Cats is pure bewildering pleasure

Cats might seem a folly by normal habits of judgment – but its mad musical choreography and even its awkward effects are a pure hit of visual singularity.

Cats review: an unwieldy eyesore

Cats (2019)

I saw Cats on the first morning of its release. I couldn’t wait. I found the reviews hilarious, but their ire fired me. Several critics said versions of “I wish I could erase it from my brain,” as if the film was a poison, dye or violation. That made me even keener to see Cats.

The film’s trailer was much mocked, so I felt a bit stupid for liking its atonal, uncanny masala. I hunger for things I’ve not seen, and that trailer delivered in its uneasy mix of melodrama, movie stardom, tactile-shiver, sincerity and glee.

I go to the pictures to see what I haven’t seen, the unprecedented. I’ve always loved that word ‘unprecedented’. As I walked to the film in Edinburgh this morning, I passed the grave of the great philosopher David Hume, whom I often call the patron saint of looking. He argued that taking in visual information is, if anything, a minor part of perception. The major part happens once the images are inside our heads. Our brains become frantic assessors, categorisers, filers. We try to find where the new image fits.

In my book The Story of Looking, I tried to write about how looking is a kind of fitting. We think that watching something is a front to back activity – we take in light through our eyes, which is then sent back into our brains to be converted into neurochemical signals, etc. But studies show that when we look, twice as much electric brain activity is, counter-intuitively, back to front. We’re projecting when we look. It’s more about us than the outside world. When we look at the trailer for Cats, we’re projecting onto it what we know about movie genres, emotional propriety, the career of director Tom Hooper, the evolution of CGI, the star personas, the industrial hubris and greed of Hollywood, etc.

Cats (2019)

Three hours ago, the lights went down and Cats began. Immediately my brain started projecting. The film’s opening made me think of Baz Luhrmann’s Moulin Rouge, and the 101 Dalmations flashed into my head, and then – more strongly – I remembered watching Busby Berkeley dance numbers on TV as a boy. I didn’t know the word ‘surreal’ back then but, in the cinema this morning, minutes after I thought about Berkeley, Cats had cockroaches do a Berkeley routine.

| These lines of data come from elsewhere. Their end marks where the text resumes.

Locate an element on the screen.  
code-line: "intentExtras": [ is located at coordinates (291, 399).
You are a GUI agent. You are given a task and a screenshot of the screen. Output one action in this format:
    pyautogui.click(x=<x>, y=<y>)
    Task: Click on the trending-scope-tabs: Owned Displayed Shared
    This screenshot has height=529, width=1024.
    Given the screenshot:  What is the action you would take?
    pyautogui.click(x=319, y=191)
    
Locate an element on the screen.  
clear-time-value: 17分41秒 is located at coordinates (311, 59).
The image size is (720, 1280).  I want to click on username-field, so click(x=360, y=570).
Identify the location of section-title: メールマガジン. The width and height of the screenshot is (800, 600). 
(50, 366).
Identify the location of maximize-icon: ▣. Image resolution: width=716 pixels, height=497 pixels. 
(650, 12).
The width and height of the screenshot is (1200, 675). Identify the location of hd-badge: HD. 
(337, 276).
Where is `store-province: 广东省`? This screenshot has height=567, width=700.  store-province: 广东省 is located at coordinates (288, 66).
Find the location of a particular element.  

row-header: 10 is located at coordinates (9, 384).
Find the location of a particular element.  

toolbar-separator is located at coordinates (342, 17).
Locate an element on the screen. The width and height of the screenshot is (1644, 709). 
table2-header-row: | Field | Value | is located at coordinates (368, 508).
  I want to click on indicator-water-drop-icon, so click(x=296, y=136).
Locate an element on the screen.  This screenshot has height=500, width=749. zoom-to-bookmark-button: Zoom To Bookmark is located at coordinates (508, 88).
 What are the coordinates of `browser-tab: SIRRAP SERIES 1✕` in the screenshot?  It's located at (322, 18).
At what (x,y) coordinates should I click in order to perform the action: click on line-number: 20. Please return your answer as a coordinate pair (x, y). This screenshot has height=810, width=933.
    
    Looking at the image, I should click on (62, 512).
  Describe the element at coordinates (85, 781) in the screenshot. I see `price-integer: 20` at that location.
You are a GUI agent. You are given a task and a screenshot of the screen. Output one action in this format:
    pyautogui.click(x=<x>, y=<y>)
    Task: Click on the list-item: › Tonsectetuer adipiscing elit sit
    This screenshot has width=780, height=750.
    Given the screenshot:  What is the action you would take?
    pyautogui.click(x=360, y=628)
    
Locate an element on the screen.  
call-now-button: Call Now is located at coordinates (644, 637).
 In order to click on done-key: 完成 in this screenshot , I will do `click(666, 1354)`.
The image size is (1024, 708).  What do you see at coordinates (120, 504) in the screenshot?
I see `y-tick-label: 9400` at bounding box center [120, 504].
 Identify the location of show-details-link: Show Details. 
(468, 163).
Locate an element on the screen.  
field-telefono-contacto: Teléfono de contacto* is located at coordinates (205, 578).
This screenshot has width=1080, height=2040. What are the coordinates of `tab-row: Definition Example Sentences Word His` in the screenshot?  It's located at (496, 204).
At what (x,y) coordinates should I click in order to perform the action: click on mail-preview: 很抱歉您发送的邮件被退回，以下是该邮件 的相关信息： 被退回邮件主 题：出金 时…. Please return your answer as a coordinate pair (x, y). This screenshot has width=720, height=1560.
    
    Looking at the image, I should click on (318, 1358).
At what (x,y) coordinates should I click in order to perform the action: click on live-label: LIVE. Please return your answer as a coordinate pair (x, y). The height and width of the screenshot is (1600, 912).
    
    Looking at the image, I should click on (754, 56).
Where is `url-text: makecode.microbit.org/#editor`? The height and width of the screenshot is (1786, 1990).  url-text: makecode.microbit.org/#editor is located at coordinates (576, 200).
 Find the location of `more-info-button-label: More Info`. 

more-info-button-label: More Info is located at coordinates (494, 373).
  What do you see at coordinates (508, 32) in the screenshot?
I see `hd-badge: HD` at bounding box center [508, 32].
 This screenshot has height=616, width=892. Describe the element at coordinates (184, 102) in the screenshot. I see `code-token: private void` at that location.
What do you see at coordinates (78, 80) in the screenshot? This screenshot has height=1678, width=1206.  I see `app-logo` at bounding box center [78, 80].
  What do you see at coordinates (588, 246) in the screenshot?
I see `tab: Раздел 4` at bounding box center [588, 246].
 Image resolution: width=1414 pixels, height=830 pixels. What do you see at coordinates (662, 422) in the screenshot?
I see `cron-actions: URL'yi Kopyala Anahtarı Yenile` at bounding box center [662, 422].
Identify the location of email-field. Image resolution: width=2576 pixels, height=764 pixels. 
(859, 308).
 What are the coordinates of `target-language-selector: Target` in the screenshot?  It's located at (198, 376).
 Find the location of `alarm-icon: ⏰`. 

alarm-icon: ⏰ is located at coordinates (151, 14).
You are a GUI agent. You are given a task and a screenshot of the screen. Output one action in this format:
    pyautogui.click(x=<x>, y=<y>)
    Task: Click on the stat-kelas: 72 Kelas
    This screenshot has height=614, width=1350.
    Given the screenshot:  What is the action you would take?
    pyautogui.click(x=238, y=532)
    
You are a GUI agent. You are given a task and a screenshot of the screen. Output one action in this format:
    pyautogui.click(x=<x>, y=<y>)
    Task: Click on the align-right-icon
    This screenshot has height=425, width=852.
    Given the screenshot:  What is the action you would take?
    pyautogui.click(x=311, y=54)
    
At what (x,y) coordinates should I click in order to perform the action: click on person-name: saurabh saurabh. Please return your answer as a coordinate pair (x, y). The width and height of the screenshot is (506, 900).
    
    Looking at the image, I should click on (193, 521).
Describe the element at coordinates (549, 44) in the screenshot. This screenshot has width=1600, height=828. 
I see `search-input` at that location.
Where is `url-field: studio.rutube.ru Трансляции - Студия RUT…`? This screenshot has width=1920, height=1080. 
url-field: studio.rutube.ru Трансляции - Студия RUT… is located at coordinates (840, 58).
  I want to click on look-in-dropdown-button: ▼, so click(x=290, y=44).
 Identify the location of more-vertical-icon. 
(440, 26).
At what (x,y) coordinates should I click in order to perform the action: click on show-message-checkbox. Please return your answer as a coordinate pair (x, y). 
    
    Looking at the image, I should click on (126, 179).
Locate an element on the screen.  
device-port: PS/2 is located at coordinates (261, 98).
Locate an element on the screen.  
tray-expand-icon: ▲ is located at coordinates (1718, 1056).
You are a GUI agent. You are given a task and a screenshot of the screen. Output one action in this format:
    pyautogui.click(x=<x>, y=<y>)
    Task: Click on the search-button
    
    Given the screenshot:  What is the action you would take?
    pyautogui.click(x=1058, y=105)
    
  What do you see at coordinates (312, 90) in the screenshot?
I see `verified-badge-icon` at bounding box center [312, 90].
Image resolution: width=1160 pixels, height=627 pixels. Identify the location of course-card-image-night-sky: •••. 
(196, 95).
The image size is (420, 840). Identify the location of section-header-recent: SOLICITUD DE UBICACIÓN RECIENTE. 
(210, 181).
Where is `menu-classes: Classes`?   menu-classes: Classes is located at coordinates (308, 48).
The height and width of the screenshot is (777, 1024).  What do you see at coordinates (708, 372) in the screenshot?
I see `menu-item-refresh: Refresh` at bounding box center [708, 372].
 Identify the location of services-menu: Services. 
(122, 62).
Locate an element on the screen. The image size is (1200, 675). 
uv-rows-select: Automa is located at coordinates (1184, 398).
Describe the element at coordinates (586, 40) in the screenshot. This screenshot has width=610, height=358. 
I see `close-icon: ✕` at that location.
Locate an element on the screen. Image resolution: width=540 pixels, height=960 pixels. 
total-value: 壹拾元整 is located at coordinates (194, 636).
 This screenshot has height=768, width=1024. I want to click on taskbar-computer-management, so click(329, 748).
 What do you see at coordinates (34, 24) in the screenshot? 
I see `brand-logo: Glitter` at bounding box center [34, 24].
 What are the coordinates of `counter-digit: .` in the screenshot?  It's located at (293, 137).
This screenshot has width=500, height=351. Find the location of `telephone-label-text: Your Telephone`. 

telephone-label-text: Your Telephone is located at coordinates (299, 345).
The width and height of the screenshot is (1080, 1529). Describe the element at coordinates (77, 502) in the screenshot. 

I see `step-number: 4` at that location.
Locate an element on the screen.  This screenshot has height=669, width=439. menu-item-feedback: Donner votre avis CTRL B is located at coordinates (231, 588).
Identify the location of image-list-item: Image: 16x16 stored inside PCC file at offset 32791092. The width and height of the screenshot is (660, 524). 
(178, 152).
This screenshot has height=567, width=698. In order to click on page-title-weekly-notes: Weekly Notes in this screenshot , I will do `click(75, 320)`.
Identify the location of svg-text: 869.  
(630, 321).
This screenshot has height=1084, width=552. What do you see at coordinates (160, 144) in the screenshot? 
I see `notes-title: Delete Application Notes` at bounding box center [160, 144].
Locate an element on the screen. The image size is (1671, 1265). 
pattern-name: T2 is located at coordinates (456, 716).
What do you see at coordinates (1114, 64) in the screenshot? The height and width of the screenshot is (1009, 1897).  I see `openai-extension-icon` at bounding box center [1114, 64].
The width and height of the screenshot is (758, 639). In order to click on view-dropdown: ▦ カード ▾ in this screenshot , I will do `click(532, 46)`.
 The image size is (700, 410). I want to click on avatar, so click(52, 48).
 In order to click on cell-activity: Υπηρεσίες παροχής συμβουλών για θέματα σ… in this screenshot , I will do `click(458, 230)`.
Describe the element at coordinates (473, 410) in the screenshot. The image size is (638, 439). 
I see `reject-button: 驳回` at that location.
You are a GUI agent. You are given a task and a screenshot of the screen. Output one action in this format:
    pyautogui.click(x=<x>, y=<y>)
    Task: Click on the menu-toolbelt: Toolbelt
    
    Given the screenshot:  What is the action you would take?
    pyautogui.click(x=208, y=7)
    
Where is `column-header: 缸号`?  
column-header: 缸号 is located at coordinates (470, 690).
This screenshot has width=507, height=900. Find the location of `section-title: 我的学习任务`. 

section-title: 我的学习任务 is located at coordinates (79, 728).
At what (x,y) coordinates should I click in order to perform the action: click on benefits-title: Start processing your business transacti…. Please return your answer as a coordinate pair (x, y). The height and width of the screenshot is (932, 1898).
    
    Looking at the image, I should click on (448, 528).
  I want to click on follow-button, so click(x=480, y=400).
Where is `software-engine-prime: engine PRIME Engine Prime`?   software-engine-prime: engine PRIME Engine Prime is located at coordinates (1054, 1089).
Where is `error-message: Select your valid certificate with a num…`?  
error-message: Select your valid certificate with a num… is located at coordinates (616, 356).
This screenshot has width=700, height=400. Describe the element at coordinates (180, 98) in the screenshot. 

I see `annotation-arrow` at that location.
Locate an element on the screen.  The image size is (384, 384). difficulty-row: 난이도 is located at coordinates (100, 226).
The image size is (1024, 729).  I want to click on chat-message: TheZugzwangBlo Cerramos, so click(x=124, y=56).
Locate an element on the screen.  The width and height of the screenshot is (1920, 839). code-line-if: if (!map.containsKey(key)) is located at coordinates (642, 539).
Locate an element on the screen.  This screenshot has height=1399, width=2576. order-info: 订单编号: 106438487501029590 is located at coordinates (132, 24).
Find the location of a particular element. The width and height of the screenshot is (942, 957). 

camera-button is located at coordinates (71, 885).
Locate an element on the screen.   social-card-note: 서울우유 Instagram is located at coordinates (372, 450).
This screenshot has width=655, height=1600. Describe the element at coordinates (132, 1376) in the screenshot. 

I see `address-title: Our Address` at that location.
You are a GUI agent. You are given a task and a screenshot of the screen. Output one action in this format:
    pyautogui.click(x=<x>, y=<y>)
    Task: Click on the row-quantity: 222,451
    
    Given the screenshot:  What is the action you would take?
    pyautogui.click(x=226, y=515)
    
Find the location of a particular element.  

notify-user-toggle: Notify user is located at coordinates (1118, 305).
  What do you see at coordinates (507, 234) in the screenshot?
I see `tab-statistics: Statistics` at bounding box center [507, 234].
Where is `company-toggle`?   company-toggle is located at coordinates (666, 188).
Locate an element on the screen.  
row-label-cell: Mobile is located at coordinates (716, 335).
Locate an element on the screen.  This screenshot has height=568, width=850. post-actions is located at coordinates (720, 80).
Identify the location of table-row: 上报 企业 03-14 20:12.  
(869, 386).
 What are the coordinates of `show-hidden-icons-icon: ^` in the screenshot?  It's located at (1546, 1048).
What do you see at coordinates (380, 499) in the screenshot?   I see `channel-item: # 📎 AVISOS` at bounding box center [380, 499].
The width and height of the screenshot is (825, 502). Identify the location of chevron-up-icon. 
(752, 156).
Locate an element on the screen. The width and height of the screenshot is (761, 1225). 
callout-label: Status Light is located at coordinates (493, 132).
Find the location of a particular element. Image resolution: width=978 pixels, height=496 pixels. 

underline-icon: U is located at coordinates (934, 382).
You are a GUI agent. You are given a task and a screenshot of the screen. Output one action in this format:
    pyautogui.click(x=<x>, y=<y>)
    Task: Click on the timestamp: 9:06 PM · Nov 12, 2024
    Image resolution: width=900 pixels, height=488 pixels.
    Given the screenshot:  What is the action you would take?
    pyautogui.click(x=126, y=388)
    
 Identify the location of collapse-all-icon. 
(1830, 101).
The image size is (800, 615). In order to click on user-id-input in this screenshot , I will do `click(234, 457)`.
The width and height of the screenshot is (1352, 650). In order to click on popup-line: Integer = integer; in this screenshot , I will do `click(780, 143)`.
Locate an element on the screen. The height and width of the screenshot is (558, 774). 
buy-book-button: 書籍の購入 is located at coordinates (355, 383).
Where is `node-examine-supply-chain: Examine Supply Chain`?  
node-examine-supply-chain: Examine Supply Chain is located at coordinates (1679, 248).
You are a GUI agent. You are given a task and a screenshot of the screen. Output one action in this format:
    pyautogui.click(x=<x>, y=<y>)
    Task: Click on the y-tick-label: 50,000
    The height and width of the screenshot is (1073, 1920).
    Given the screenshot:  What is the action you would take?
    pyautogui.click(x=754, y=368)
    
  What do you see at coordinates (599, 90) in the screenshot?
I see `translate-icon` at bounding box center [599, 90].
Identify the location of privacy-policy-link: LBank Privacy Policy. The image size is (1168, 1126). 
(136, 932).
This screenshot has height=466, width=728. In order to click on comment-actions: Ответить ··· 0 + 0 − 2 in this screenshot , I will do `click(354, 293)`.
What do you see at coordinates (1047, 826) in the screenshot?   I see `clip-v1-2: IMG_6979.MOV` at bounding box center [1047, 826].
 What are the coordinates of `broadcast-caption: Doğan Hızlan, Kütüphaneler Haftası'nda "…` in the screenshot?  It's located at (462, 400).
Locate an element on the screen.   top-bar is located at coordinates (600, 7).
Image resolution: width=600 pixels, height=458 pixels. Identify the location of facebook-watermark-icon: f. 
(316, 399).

Then I noticed the bodies in Cats. It’s definitely got an erotic imagination. The crotchy balleticism. Eyes and thighs. The second number, set in a graveyard, writhes. It felt like I was watching a circus, or looking at a Balthus painting.

The film is surely unfinished, or abandoned – in too many scenes, the background and foreground are hardly integrated – and, because of this, especially in the second half, it’s a bit of a visual klutz. At times I could hear a voice in my head saying this, and that voice had some merit.

Cats (2019)

But it was my rational, evaluative, educated voice, and I was too busy having a good time to take heed. Just like the critics, I could feel my brain searching in vain for folders in which to file Cats. But I felt that too when I saw Blue Velvet, The Holy Mountain and Kira Muratova’s The Asthenic Syndrome. They’re better films than Cats, but all four created, for me, the same visual bewilderment.

As I watched and loved Cats, I felt I was doing a CAT scan (sorry) of my pleasure. If there’d been a camera on my face, you’d have seen me smile (a lot), and laugh and, once, cry. The CAT scan would have shown the bits of my brain that caused those emotions. Some of them will have been emotions of recognition, but most of what I felt felt new. Unprecedented. A sometimes ugly, industrial film took pre-existing theatre and music, added in some cinèma verité (hand held, live recording), what looks like multiple designers at war with each other, Judi Dench’s face, Taylor Swift doing Marilyn, Ray Winston from another planet, a below the radar sexuality, and some gorgeous, lissom choreography.

I got a new lens in my left eye this week, as I had a cataract. The street where I live looks sparkly and new. Unprecedented.